[THE RECORDS — start]

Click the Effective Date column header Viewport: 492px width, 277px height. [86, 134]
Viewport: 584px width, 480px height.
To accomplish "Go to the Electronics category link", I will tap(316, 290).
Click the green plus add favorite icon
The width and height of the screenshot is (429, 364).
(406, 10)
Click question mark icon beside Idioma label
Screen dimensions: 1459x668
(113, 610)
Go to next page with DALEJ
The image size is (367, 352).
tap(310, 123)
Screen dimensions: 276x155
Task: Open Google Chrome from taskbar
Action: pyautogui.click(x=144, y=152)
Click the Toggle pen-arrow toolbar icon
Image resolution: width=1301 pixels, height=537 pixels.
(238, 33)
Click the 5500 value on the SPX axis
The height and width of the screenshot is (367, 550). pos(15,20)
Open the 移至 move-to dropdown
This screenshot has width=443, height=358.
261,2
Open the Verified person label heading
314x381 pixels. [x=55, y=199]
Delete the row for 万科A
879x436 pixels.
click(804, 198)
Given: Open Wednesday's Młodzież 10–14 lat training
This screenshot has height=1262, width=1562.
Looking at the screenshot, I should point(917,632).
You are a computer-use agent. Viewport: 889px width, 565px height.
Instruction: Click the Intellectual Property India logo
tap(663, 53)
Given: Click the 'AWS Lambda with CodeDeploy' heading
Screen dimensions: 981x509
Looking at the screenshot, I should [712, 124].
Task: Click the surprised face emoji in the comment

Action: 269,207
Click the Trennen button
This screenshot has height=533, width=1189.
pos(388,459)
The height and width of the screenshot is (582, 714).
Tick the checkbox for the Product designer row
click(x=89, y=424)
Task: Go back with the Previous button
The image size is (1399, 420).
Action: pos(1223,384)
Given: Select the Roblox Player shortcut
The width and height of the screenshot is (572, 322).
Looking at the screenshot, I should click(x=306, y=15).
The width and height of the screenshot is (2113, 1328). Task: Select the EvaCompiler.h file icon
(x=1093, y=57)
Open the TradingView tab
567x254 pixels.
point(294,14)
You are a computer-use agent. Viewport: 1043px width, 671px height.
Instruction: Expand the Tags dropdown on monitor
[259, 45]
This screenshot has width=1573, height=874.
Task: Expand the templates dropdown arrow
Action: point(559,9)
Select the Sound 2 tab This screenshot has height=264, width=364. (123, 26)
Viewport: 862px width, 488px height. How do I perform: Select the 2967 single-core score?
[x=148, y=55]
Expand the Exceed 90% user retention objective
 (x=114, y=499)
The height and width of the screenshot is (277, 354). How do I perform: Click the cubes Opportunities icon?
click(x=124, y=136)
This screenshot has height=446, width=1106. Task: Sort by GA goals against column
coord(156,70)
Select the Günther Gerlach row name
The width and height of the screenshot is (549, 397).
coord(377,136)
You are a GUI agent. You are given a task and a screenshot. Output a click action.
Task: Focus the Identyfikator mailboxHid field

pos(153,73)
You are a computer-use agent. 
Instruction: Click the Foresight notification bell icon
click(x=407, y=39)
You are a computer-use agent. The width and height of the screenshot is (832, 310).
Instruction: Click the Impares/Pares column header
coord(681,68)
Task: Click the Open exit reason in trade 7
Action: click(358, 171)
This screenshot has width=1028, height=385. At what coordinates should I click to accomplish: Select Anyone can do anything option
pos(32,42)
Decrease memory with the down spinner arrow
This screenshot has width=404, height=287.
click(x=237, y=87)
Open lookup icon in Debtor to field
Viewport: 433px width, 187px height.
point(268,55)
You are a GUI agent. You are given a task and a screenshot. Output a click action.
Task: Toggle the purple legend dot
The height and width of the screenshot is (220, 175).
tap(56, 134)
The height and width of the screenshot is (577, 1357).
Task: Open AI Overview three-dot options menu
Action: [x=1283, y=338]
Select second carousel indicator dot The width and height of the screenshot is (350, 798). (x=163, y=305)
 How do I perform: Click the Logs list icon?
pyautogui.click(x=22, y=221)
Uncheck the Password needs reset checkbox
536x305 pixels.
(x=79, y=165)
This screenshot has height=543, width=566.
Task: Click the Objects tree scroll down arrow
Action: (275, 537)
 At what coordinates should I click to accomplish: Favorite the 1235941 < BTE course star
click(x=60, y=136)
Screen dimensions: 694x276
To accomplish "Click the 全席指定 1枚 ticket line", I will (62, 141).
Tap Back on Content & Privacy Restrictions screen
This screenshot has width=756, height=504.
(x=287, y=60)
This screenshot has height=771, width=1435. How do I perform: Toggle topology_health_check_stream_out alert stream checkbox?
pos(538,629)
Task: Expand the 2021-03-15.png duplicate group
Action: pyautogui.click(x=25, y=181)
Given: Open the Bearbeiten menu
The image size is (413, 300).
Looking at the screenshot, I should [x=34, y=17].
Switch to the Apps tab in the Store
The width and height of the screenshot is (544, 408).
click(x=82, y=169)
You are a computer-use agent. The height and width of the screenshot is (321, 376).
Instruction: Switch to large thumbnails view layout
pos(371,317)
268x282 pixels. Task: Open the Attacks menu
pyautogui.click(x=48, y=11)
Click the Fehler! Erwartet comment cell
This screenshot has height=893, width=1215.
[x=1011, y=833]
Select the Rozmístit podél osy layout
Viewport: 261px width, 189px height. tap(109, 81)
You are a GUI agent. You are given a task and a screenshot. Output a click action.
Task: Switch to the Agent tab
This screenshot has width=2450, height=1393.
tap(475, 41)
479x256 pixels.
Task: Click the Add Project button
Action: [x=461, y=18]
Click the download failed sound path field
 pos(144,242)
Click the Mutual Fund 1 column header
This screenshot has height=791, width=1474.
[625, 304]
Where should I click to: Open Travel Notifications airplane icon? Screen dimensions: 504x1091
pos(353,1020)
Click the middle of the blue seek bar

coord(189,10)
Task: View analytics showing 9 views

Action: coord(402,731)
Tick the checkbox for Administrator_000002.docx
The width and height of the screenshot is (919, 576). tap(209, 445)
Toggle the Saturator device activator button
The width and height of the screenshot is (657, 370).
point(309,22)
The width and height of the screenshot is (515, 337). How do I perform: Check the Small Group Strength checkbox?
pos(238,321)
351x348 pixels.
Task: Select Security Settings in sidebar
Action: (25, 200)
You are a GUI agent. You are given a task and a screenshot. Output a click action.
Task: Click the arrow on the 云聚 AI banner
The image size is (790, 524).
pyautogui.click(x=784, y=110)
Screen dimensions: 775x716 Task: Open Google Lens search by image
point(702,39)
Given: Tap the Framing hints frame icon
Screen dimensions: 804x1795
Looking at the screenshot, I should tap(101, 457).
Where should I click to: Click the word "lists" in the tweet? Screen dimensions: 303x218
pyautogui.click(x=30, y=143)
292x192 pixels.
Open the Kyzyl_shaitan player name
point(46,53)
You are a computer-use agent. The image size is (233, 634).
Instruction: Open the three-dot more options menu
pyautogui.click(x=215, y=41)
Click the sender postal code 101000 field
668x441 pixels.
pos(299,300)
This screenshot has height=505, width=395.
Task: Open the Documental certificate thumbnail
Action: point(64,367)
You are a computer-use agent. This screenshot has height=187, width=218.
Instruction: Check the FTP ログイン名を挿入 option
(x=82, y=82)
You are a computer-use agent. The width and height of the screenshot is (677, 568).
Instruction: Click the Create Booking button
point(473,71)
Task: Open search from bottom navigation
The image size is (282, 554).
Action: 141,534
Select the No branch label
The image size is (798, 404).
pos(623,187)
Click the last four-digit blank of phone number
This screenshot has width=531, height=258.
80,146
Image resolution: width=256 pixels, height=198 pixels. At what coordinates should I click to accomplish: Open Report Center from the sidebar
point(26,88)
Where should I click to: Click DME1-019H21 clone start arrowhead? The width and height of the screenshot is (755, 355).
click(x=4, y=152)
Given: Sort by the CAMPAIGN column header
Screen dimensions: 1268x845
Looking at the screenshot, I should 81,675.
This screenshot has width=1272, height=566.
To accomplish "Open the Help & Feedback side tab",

[THE RECORDS — finish]

● DIRECTIONS FOR THIS TASK:
Using the data above, return every line that contains the string "with".

● ANSWER TO THIS TASK:
Go to next page with DALEJ
Given: Click the 'AWS Lambda with CodeDeploy' heading
Task: Go back with the Previous button
Decrease memory with the down spinner arrow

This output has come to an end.